[Exercise description] In the records, each line holding "preview" must be reported.

[Data records]
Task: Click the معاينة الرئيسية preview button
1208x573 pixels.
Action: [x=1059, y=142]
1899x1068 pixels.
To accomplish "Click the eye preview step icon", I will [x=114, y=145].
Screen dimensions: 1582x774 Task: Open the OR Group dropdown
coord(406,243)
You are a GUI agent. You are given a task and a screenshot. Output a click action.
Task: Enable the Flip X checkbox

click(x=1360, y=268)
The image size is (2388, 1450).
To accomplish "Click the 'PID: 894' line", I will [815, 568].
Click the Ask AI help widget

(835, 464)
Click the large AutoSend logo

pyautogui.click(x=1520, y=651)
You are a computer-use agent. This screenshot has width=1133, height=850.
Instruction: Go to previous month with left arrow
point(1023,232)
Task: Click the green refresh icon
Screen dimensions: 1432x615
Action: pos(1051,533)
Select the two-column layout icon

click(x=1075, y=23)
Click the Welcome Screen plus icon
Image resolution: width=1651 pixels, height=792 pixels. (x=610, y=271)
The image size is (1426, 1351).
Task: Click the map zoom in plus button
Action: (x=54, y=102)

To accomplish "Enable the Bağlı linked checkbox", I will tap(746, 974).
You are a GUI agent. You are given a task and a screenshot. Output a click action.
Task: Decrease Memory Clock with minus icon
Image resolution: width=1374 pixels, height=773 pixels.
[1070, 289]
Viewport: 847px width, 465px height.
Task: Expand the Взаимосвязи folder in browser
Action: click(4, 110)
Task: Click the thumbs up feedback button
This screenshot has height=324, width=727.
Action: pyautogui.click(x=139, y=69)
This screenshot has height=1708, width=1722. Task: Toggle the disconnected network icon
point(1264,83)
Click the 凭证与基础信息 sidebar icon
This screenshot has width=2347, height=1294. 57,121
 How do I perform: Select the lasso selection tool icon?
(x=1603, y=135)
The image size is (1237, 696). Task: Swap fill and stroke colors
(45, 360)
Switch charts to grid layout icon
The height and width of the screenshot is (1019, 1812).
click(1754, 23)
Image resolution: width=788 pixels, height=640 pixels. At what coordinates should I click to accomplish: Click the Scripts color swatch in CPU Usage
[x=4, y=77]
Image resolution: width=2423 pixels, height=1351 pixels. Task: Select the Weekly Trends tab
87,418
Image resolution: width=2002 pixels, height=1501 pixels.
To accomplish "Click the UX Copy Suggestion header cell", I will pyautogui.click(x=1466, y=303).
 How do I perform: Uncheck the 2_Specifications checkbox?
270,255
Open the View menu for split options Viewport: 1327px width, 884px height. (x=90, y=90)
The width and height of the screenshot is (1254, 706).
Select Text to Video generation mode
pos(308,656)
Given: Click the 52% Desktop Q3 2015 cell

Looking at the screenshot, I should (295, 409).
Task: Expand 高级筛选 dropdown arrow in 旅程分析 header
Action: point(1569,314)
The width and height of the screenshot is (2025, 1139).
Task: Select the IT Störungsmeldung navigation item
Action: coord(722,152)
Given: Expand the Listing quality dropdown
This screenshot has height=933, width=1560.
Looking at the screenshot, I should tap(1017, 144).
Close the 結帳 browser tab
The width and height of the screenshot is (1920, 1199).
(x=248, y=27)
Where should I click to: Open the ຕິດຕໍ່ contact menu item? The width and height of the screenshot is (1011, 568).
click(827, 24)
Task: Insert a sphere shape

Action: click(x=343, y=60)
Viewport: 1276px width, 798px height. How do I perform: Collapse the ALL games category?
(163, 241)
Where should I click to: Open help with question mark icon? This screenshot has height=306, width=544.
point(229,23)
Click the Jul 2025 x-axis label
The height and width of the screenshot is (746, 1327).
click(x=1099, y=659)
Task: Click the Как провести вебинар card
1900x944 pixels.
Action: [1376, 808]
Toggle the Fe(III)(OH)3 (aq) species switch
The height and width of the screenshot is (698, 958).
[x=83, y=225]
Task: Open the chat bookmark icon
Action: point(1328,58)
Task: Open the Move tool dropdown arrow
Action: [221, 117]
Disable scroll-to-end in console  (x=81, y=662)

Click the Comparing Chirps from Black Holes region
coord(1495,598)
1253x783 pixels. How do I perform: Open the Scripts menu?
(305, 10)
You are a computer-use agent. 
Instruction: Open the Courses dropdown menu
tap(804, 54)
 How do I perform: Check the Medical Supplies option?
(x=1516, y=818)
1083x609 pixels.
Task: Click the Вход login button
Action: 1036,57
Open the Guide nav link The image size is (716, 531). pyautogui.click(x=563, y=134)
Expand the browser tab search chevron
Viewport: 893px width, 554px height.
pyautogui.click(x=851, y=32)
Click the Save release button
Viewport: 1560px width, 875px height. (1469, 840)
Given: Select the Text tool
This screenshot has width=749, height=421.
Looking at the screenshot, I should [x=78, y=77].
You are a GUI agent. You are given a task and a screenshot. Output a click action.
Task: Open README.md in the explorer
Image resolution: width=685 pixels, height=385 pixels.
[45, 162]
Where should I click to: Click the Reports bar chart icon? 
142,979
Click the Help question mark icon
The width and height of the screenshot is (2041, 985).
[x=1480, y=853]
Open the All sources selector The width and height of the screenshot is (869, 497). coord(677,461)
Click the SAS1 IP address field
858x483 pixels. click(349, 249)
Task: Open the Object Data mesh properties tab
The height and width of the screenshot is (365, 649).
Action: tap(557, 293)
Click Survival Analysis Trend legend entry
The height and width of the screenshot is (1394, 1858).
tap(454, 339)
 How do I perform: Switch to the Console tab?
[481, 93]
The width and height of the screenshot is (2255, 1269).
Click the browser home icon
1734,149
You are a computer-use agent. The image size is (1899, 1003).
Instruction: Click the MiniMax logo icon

[Reply]
Task: Click the معاينة الرئيسية preview button
To accomplish "Click the eye preview step icon", I will [x=114, y=145].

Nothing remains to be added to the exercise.